目前,来源于大肠杆菌、巨大芽孢杆菌、嗜热链球菌、乳酸乳球菌、植物乳杆菌、短促生乳杆菌(原短乳杆菌)、清酒乳杆菌、米曲霉及绿色木霉等不同微生物染色体上的GAD基因被克隆和异源表达,其酶学性质亦被研究(Ning Xu, Liang Wei & Jun Liu.Biotechnological advances and perspectives of gamma-aminobutyric acidproduction,World Journal of Microbiology and Biotechnology, 2017, 33:64)。然而,天然的GAD普遍存在热稳定性差的缺陷。近年来,包括发明人在内的国内外研究者通过定点突变、脯氨酸效应、拉氏图信息、同源建模、蛋白质表面电荷优化及序列一致性等方法在一定程度上提升了GAD的热稳定性(申请号CN202010442372.5、CN202210086071.2、CN201910572205.X、CN201710196715.2、CN202110238958.4),但在大规模酶法合成GABA的工业应用中仍受到较大制约。因此,如何进一步提升GAD的稳定性具有重要的研究意义和应用价值。
发明内容
为解决谷氨酸脱羧酶稳定性差的问题,本发明提供了一种基于祖先酶序列重构策略的谷氨酸脱羧酶突变体以及制备方法和应用。与野生型GAD相比,其热稳定型显著提升。
本发明是通过如下技术方案来实现的:
本发明提供了一种谷氨酸脱羧酶突变体,其氨基酸序列如SEQ ID No.4所示,其野生蛋白为来源于短促生乳杆菌CGMCC No.1306表达的酶,其氨基酸序列如SEQ ID No.3所示。
本发明提供了一种如上所述的谷氨酸脱羧酶突变体的编码基因,其核苷酸序列如SEQ ID No.2所示,野生型谷氨酸脱羧酶的编码基因如SEQ ID No.1所示。
本发明以前期晶体结构已解析的短促生乳杆菌源谷氨酸脱羧酶(GAD;PDB ID:5GP4)为模板蛋白,基于祖先酶序列重构策略通过FireProtASR系统(https://loschmidt.chemi.muni.cz/fireprotasr/)构建GAD突变体,然后验证突变体的热稳定,得到了一个热稳定性显著提升的GAD突变体,命名为AncGAD。
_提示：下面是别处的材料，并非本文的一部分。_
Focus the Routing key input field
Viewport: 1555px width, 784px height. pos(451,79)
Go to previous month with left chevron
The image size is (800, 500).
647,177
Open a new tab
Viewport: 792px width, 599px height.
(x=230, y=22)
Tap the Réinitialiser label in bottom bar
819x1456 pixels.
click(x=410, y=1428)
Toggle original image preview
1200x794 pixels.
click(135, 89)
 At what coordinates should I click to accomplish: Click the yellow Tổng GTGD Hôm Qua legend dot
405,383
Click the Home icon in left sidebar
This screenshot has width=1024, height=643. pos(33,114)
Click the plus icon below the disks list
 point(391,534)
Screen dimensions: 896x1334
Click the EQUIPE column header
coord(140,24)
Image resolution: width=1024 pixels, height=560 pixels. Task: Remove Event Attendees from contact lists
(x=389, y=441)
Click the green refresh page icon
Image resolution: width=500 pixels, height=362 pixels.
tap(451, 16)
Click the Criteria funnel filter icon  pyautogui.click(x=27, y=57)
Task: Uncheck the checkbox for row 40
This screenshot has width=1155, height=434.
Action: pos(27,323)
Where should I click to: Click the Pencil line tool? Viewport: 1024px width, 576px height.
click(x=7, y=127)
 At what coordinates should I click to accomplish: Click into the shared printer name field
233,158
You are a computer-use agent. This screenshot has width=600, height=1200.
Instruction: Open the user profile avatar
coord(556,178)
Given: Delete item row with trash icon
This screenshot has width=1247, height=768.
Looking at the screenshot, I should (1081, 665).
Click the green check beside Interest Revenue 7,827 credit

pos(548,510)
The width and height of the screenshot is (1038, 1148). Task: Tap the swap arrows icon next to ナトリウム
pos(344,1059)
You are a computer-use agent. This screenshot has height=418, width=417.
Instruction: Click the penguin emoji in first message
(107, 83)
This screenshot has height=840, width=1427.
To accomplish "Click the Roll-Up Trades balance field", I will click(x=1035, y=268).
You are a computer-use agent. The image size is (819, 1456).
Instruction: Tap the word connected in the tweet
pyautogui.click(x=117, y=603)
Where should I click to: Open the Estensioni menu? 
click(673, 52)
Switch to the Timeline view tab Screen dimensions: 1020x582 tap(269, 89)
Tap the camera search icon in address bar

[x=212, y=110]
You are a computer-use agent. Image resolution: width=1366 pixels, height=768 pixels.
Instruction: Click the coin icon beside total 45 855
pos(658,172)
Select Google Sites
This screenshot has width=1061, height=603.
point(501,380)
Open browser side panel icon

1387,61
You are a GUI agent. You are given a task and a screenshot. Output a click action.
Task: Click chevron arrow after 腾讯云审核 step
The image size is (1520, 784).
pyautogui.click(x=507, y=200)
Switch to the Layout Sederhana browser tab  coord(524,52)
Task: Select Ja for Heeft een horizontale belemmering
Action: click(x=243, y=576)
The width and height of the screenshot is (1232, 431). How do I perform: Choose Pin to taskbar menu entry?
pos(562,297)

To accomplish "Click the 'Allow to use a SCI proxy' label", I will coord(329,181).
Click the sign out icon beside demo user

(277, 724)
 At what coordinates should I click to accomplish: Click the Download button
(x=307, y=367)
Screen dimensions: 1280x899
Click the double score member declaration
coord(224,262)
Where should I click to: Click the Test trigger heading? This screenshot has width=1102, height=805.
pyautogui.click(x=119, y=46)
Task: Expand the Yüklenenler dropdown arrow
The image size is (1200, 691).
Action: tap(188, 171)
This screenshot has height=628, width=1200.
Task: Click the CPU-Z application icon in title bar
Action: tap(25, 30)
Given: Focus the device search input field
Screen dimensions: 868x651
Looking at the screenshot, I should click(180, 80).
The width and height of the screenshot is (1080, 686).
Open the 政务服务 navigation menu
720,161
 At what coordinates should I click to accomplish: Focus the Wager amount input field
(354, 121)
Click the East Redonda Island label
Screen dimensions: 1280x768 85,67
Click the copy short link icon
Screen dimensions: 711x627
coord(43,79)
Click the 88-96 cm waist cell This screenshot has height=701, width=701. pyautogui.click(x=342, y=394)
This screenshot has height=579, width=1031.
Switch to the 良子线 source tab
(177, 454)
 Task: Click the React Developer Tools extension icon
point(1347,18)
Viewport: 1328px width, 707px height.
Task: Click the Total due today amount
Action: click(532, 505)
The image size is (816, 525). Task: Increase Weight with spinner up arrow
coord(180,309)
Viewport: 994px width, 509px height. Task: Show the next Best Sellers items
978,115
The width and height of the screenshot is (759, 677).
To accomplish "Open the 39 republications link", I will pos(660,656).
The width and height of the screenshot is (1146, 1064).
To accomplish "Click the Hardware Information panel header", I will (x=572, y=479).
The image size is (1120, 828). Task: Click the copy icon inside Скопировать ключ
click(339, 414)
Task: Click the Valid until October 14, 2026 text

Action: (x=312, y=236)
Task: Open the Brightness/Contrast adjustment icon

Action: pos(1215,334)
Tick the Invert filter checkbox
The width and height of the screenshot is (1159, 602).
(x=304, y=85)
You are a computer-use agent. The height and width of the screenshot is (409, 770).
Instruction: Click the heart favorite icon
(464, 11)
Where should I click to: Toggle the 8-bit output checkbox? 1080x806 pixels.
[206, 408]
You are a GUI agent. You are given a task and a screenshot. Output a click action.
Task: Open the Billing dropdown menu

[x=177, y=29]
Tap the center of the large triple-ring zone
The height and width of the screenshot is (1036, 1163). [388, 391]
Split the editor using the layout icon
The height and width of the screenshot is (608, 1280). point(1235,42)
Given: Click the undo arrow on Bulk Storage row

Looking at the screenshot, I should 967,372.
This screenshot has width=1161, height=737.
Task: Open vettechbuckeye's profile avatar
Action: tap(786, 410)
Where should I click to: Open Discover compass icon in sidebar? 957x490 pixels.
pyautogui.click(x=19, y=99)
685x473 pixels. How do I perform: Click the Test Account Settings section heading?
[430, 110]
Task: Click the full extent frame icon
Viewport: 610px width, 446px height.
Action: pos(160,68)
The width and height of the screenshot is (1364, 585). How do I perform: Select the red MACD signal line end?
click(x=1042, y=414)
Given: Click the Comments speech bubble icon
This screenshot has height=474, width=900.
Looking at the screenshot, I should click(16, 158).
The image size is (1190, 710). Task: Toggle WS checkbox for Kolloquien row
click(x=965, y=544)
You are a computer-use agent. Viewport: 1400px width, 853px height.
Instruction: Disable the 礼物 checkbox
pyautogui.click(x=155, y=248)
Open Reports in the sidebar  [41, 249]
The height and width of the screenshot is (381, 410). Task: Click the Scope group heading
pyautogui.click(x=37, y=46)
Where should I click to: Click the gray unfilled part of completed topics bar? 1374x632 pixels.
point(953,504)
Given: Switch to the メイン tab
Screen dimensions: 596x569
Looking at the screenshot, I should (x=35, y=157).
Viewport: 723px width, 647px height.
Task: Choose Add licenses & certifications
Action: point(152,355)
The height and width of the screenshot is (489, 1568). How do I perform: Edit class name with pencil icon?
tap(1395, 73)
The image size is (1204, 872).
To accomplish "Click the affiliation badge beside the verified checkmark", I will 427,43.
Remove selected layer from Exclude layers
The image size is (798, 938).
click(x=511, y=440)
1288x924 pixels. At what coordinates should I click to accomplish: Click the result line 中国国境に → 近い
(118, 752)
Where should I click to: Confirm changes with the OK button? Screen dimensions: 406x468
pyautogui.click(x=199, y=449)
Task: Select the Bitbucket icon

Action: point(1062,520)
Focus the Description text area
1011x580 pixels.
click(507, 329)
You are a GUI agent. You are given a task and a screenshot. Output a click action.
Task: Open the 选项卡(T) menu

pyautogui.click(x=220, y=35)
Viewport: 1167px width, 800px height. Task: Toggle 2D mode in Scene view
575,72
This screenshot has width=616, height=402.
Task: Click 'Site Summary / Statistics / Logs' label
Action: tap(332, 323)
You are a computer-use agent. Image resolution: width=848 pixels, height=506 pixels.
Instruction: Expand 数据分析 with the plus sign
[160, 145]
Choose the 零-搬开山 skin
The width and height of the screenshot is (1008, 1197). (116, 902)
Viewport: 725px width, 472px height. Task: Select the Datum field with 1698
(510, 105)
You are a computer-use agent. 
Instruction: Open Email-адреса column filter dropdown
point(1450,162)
本发明中SEQ ID No.1所示的核苷酸序列为编码上述模板蛋白的基因序列,即来源于短促生乳杆菌CGMCC No.1306的GAD1407基因;SEQ ID No.3所示的氨基酸序列是GAD1407基因所编码的蛋白GAD(GeneBank ID: ADG02973.1),即野生型酶。
本发明还提供了一种表达单元,所述表达单元包括SEQ ID No.2。
本发明还提供了一种包含所述表达单元的重组质粒。
本发明还提供了包含所述重组质粒的基因工程菌。
将上述目的基因片段整合到基因工程菌的染色体基因组上,以获得稳定表达GAD突变体(AncGAD)的基因工程菌,也可以通过重组质粒的形式存在。可以选择常用的用于蛋白表达的宿主菌株,优选为E.coli BL21(DE3)。
本发明还提供了所述谷氨酸脱羧酶突变体在催化L-谷氨酸或L-谷氨酸钠脱去α-羧基生成GABA中的应用。
进一步地,本发明提供了一种催化L-谷氨酸或L-谷氨酸钠生成GABA的方法,包括以下步骤:
(1)构建表达谷氨酸脱羧酶突变体的基因工程菌,所述谷氨酸脱羧酶突变体如权利要求1所述;
(2)培养所述基因工程菌,破碎细胞,获取谷氨酸脱羧酶酶液;
(3)将所述谷氨酸脱羧酶酶液加入至含有底物L-谷氨酸或其钠盐及PLP的缓冲体系中进行反应,得到GABA。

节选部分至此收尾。